● Brief 1
In the article on parents paying for their adult children, quote the passage from "Last week, a" to "university studies too.".
● Brief 2
According to the Social Mobility Commission report cited in the article on parents paying for their adult children, what proportion of first-time buyers now receive a financial gift from family members?
● Brief 3
Proceed with the article on parents financially supporting their adult children, picking up after its final sentence.

* START Text section *

/ Money

Should parents be paying for their adult children?

Family finances

The financial impact of having kids is well documented, but it appears supporting children well into adulthood is becoming the norm.

A new survey by Nationwide suggests that 85% of parents pay towards the cost of easing their offspring out of the family home, shelling out as much as £2,500. This includes the cost of helping children to buy items for university, or contributing towards a deposit on a property.

A fair portion of parents also fork out money on a regular basis thereafter, with 18% saying they hand over cash twice a month or more. Some even put themselves into debt to do so, with 6% using a credit card, 5% dipping into an overdraft and 3% taking out a personal loan.

Are you still supporting your children into adulthood? How long do you expect to be doing it for?

Doing it for the kids

It’s often suggested that millennials have it tougher than previous generations to secure themselves a stable financial footing.

Many find it tougher to reach the first rung of the property ladder than their parents did. The stats suggest that more parents are giving their children a leg-up as a result.

Last week, a Social Mobility Commission report suggested that one in three first-time buyers now receive a financial gift from family members.

Spiralling tuition fees might also be a reason why more parents are helping finance their children’s university studies too.

On the other hand, many parents may feel they’ve paid their dues for the first 18 years of their child’s life, and it’s now up to their offspring to support themselves. After all, learning to manage your own finances is an important part of becoming an adult.

Empty nest

The survey also touched on the emotional side of children fleeing the nest – 10% of parents surveyed felt distraught and a further 13% reported feeling lonely. In some cases, these handouts may double up as a bribe to ensure the kids still visit.

For me, a free meal or two was always enough motivation for me to go home when I was a struggling undergraduate.

What’s your attitude towards passing on money to your children? Is it ever worth putting yourself into debt? Are there are any reasons you wouldn’t support your kids, even if you could afford to?

* END Text section *
* START Data block *

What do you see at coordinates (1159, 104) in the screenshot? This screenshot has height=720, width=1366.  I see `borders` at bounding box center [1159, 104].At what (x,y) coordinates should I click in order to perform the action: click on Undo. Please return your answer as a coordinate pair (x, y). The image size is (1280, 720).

* END Data block *

● Output 1
Last week, a Social Mobility Commission report suggested that one in three first-time buyers now receive a financial gift from family members.

Spiralling tuition fees might also be a reason why more parents are helping finance their children’s university studies too.

● Output 2
One in three.

● Output 3
Comments
Profile photo of duncan lucas
Member

This is one of the most interesting convo,s so far -good thinking Joe- highly controversial (dont tell me Which is becoming radical -no of coarse not ) Where do you stand -sticker in back of the car-spending the kids inheritance—and enjoying it or Judge Judy- STILL at home with your parents- get a job –NOW !! or are you getting yourself into debt because your kids dont know the value of money and you are left with an old-age of struggling and hardship – which you have already paid for in your younger years with hard work . and thought all through it- well my old-age will be more peaceful. Then we have have the poor -they just wish they had the option even their kids are in dead-end jobs on very low pay with zero chance of rising up the ladder and the ever present chance of the company shutting down its branch,s which is happening here at an alarming rate. With the young male suicide rates the highest they have ever been in this country as they see no end in sight except leaving it. Yes this is an excellent convo I just wish Which would produce more of REAL life instead of comic features as lack of money, job, home somehow takes away all the laughter. So good-on ya, Joe as they say in Australia.

Profile photo of malcolm r
Member

Children are family whatever their age. Ours have worked hard at their education, their jobs, and made their way in life in responsible ways. We care about them and they also care about us. We’d rather give them any help now if they need it, and if we can do it, rather than have them wait until we are dead and buried. That way we can enjoy it with them.

Family support is important, we believe. You never know – we might need them to support us one day 🙂

Member
Nick A says:
11 April 2017

The generation with children in the 18-30 range are the last generation to have good pensions, good equity in our properties and our University education was largely free. Many of us will have already inherited from our baby boomer parents. Meanwhile our adult children are leaving University with £50k of debt, much less prospect of a long term career and with an impossible task to get on the housing ladder.

Of course we should be helping them out.

Profile photo of John Ward
Member

I think Nick A has summed it up very well. I cannot think of a single reason not to help one’s offspring and others in the family if resources are available. It doesn’t necessarily have to be money. Practical and material help can be just as useful. From personal experience I know this can be challenging in some circumstances, especially if people are wanting some emotional response in return or feel uncomfortable propping up what they consider to be an uncongenial lifestyle, but anything other than unconditional support is likely to lead to greater tensions and anxieties in due course.

Profile photo of John Ward
Member

It would have been clearer if I had written “parents” instead of “people” in line 4 of my comment above.

Profile photo of Beryl
Member

Be careful of tax implications before helping your children out by making sure you read the link provided in red in the header above ie Inheritance Tax Planning and Tax Free Gifts. Also useful: saga.plc – Tax and Giving Money to Children.

Profile photo of Sophie Gilbert
Member

If you have to bribe to ensure the kids still visit, stop the payments right now and organise your will to ensure that everything you have goes to charity.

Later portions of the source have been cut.